> _Saved entries_
——
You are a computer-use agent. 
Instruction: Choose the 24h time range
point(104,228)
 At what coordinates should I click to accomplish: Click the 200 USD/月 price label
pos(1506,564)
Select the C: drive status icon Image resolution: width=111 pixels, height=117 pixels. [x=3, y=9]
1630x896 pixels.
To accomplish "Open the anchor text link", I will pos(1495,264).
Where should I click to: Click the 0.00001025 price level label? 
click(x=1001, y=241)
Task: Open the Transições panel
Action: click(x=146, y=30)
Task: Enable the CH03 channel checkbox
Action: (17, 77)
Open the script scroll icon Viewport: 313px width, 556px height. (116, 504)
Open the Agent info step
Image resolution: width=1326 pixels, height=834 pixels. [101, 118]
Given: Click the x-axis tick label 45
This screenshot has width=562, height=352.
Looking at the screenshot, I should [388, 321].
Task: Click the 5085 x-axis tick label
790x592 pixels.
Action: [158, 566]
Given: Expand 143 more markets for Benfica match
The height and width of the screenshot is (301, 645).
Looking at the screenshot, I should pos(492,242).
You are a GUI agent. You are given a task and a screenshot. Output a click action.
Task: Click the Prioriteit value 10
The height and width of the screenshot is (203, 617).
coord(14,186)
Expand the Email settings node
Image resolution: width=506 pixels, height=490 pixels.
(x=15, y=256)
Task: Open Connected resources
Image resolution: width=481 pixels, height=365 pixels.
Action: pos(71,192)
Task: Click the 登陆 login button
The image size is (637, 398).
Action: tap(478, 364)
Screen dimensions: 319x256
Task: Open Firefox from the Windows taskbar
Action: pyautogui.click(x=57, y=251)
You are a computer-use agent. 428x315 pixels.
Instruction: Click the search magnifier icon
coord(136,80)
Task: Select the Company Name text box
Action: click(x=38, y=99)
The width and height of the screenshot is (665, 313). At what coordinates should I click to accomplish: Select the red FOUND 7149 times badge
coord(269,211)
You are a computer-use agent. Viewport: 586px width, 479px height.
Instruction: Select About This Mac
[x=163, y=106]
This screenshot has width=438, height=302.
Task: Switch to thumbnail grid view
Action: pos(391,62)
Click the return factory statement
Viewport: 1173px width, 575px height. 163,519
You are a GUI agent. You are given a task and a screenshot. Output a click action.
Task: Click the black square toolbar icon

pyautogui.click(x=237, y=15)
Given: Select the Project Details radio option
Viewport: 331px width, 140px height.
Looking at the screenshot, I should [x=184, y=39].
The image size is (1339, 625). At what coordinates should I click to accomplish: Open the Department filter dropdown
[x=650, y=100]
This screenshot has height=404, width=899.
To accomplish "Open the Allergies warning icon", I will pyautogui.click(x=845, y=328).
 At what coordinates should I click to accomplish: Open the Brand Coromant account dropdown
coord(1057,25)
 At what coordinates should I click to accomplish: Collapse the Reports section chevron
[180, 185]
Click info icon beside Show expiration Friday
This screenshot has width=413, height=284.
——
> _What is being asked_
Copy out the rows above word for word, starting at the line containing "Open the Agent info step" and ending at the line containing "coord(14,186)".

> _Result_
Open the Agent info step
Image resolution: width=1326 pixels, height=834 pixels. [101, 118]
Given: Click the x-axis tick label 45
This screenshot has width=562, height=352.
Looking at the screenshot, I should [388, 321].
Task: Click the 5085 x-axis tick label
790x592 pixels.
Action: [158, 566]
Given: Expand 143 more markets for Benfica match
The height and width of the screenshot is (301, 645).
Looking at the screenshot, I should pos(492,242).
You are a GUI agent. You are given a task and a screenshot. Output a click action.
Task: Click the Prioriteit value 10
The height and width of the screenshot is (203, 617).
coord(14,186)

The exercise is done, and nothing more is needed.